» **TASK BRIEF**:
Only the pictures stay out; please return all the entries below exactly as written.
━━ PROVIDED ENTRIES ━━
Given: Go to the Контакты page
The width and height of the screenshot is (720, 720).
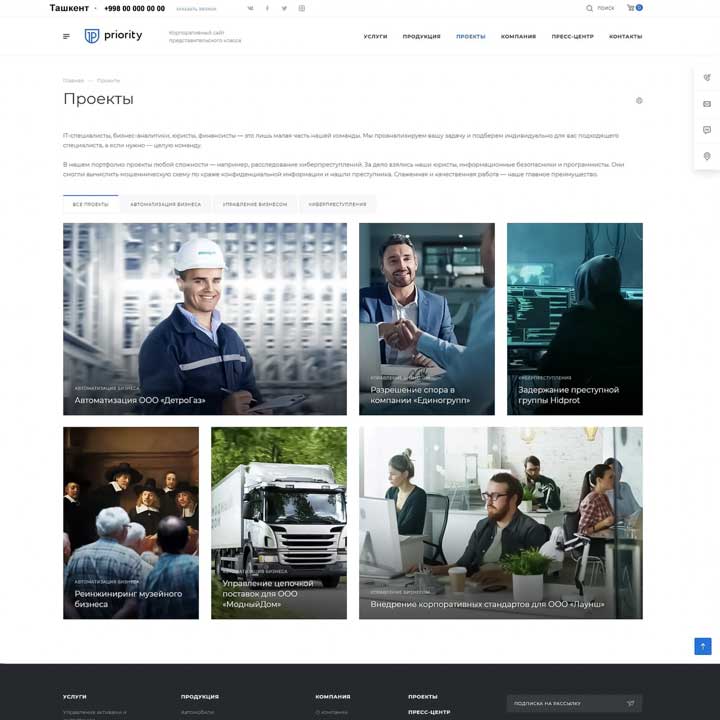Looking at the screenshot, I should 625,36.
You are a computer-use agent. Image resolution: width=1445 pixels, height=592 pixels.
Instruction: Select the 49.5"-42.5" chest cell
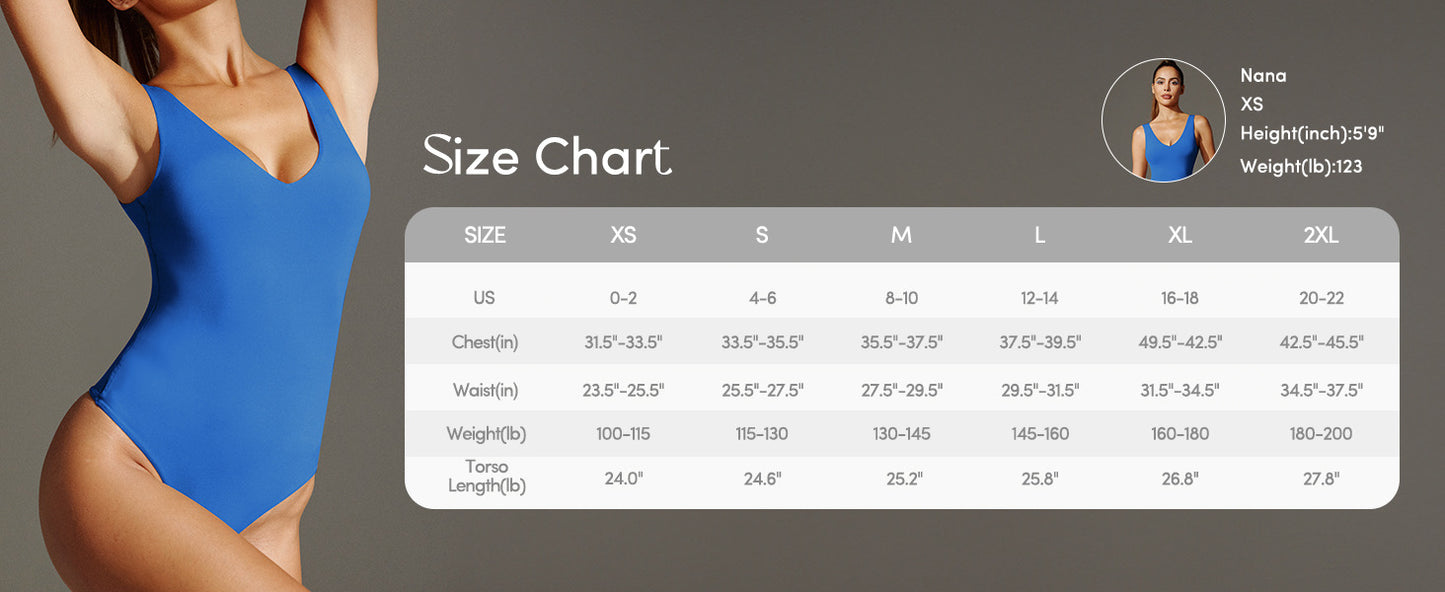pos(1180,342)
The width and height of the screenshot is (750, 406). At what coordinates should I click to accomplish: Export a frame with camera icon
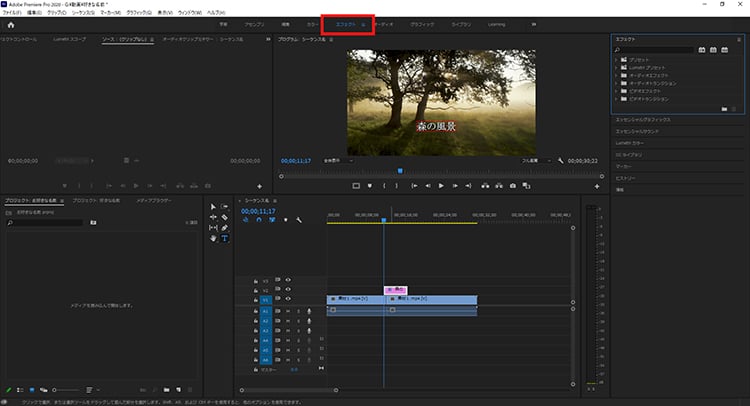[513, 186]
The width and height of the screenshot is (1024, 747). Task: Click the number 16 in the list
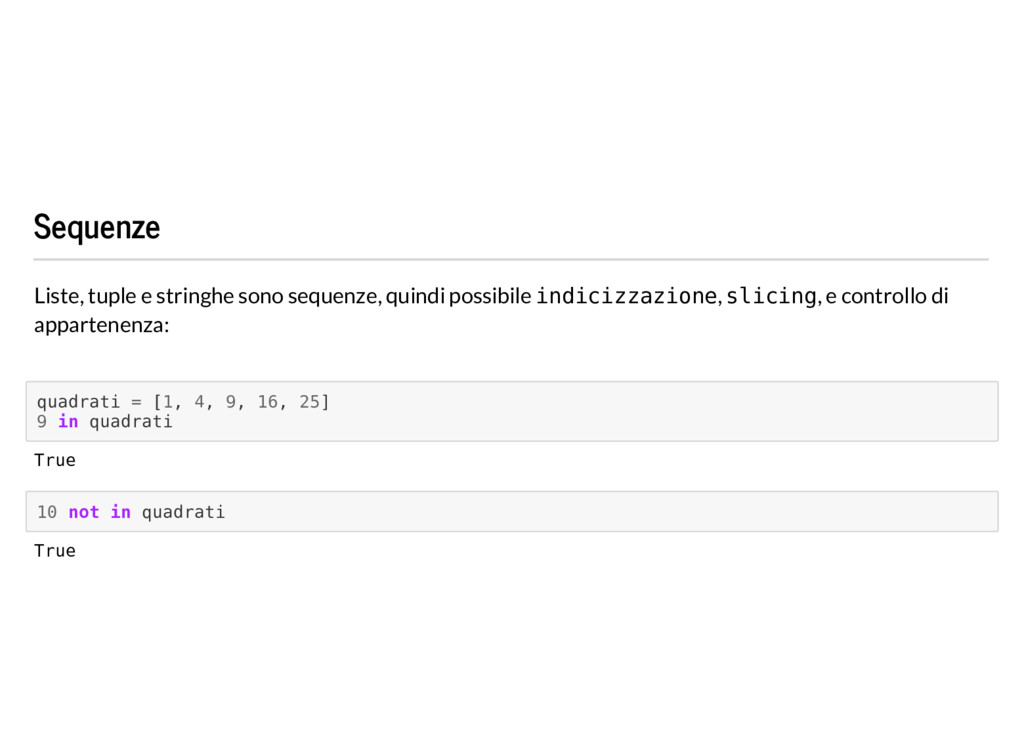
━━━
» **PROBLEM SOLUTION**:
Given: Go to the Контакты page
The width and height of the screenshot is (720, 720).
Looking at the screenshot, I should 625,36.
You are a computer-use agent. Image resolution: width=1445 pixels, height=592 pixels.
Instruction: Select the 49.5"-42.5" chest cell
pos(1180,342)
The width and height of the screenshot is (750, 406). At what coordinates should I click to accomplish: Export a frame with camera icon
[513, 186]
The width and height of the screenshot is (1024, 747). Task: Click the number 16 in the list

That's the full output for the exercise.